En Bolivia operan redes de trata transnacional desde puntos estratégicos como Villazón y Tarija con Argentina, Desaguadero con Perú, o Riberalta con Brasil. Muchas están dirigidas por extranjeros que aprovechan la debilidad de los controles fronterizos y la apatía estatal. La Ley 263 ha sido implementada parcialmente, con un enfoque principalmente punitivo.
“No basta con tener una ley. Se requieren políticas públicas integrales. Actualmente, toda la responsabilidad recae en organizaciones como Munasim Kullakita, Levántate Mujer o la Casa del Migrante.
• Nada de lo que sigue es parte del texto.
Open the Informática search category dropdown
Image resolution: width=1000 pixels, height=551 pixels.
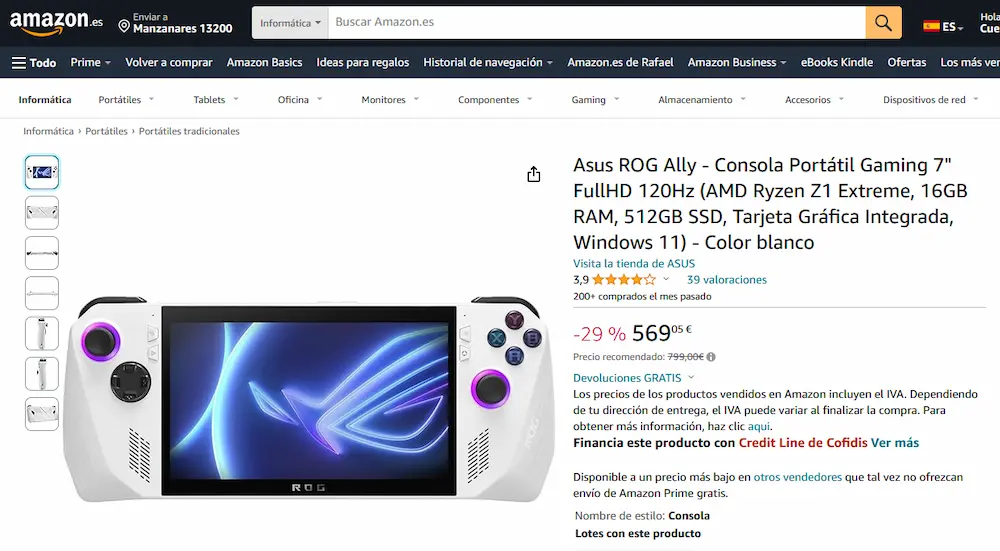coord(290,23)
Pero no es su función sustituir al Estado”, subraya Churqui.
Reconstruir vidas: el verdadero desafío
La historia de Mayte (nombre protegido), documentada por la Fundación Munasim Kullakita, ilustra la complejidad del ciclo de explotación. Captada a los 11 años con falsas promesas laborales, fue explotada sexualmente durante dos años en Caranavi. Logró escapar, pero al regresar a su hogar fue rechazada por su familia y, sin opciones, volvió a su actividad anterior. La Fundación la acogió e intentó reinsertarla varias veces, pero los vacíos afectivos y estructurales la arrastraban nuevamente al círculo de explotación.
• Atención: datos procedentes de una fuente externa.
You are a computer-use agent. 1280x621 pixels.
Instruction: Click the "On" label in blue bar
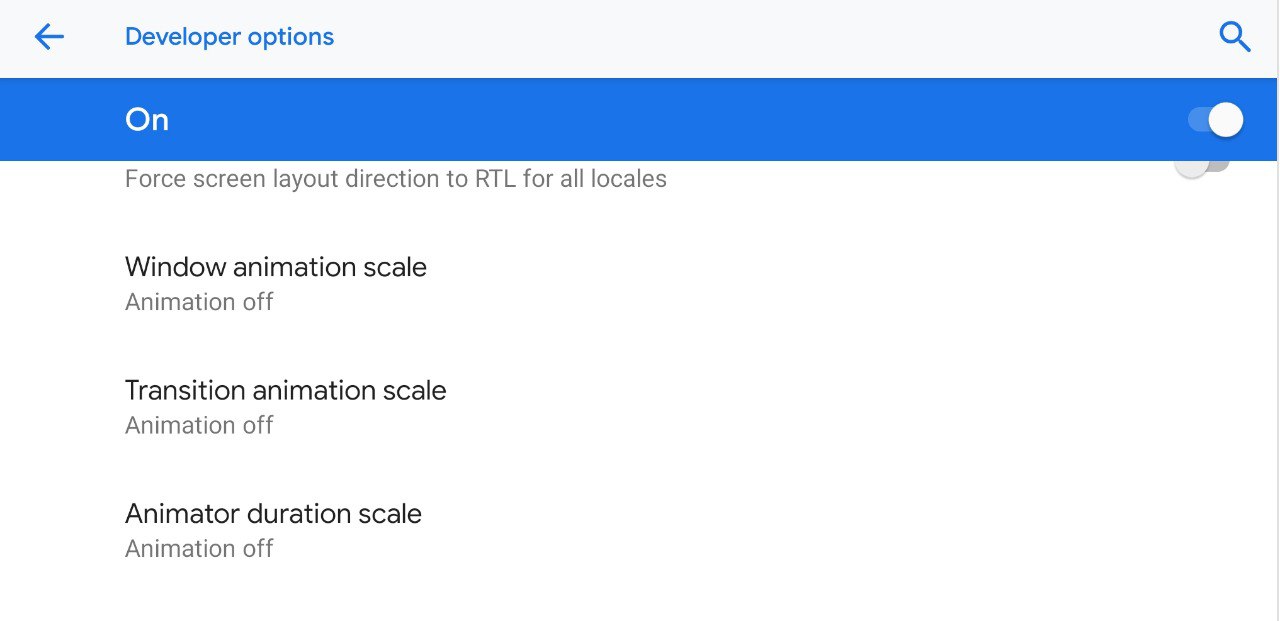point(147,120)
Hoy, después de múltiples intentos fallidos, Mayte ha retomado sus estudios y lucha por recuperar la custodia de su hija. Su historia evidencia que la trata no termina con el rescate, sino con un acompañamiento real, sostenido y humanizado.
Rehabilitar a una víctima significa, en esencia, reconstruir su proyecto de vida. Solo así podrá dejar de ser víctima para convertirse, verdaderamente, en sobreviviente.
En algún lugar de Bolivia, probablemente son las 9 de la noche y el teléfono de una institución estatal no contesta. Otra joven espera, a un paso de la calle, al borde de fugarse nuevamente. Para rescatarla, alguien tendrá que improvisar, mentir o arriesgarse. Y después del rescate, vendrá la verdadera batalla: transformar esa libertad frágil en una dignidad duradera.
Como dice Anelisse Cruz: “No podemos prometerles que todo estará bien”. Pero el Estado boliviano sí tiene una promesa pendiente con cada una de ellas: convertir la ley escrita en papel en una realidad que realmente las proteja. Mientras tanto, cada noche, la libertad de muchas sigue siendo tan esquiva como una llamada que nadie contesta.
Rodrigo Ayo Kudelka y Mae Lee Vaca son estudiantes de periodismo de investigación de la Universidad UNIFRANZ.